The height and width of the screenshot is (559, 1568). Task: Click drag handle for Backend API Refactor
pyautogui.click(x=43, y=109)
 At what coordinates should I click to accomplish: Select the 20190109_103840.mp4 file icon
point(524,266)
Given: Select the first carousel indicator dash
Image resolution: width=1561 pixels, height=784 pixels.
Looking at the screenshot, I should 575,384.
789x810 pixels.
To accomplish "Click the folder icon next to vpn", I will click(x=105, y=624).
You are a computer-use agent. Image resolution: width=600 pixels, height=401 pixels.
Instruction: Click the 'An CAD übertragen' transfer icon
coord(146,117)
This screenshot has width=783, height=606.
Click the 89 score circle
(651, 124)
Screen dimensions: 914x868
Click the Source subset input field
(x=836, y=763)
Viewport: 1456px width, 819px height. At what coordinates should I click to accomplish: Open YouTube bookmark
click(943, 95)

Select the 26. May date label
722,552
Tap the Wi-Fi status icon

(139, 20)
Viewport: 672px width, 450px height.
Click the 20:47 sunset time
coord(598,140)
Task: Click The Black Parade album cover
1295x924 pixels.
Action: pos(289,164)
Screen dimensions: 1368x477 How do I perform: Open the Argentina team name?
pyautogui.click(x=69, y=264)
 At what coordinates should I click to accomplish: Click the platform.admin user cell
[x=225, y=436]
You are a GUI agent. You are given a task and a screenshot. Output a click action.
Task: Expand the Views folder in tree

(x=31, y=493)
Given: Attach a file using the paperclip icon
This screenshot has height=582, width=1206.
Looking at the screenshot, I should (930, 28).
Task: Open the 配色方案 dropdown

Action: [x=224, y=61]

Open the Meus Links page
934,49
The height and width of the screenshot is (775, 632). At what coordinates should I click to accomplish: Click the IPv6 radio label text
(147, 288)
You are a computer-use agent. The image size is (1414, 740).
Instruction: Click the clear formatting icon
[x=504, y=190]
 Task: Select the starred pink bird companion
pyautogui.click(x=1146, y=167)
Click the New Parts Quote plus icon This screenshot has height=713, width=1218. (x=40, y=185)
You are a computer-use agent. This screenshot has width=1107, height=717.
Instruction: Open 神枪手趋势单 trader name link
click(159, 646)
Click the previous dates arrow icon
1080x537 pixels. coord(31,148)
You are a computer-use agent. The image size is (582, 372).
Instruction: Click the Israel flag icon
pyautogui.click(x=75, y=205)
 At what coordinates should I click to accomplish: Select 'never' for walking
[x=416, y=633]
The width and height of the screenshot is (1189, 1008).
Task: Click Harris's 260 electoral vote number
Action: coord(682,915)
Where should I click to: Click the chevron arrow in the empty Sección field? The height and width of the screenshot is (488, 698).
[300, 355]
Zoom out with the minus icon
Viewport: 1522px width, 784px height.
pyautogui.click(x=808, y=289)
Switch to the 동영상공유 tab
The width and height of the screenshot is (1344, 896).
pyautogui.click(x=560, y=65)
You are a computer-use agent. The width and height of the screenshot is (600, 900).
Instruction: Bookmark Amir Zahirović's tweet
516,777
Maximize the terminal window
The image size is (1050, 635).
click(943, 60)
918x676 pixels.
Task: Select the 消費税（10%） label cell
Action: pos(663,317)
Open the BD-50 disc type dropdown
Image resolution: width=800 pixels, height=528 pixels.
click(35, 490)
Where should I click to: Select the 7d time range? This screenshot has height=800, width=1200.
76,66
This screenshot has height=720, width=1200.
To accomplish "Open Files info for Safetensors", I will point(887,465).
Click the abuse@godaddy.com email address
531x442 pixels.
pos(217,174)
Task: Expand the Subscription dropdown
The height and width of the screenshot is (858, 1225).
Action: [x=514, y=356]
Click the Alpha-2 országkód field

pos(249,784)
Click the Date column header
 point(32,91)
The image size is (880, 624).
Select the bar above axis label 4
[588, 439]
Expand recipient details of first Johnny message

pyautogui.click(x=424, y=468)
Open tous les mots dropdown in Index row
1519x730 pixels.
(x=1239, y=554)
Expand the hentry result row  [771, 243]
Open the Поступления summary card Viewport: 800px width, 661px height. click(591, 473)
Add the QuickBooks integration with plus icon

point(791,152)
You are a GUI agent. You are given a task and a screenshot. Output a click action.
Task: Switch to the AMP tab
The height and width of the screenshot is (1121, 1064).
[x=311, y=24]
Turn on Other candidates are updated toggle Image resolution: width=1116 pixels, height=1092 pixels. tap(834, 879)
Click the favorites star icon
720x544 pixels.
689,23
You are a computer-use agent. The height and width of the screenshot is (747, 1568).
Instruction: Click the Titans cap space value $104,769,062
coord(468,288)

▸ THE PROBLEM
Reproduce each line from the listing above that includes the word "will".

▸ RESPONSE TO THIS EXERCISE
To accomplish "Click the folder icon next to vpn", I will click(x=105, y=624).
To accomplish "Open Files info for Safetensors", I will point(887,465).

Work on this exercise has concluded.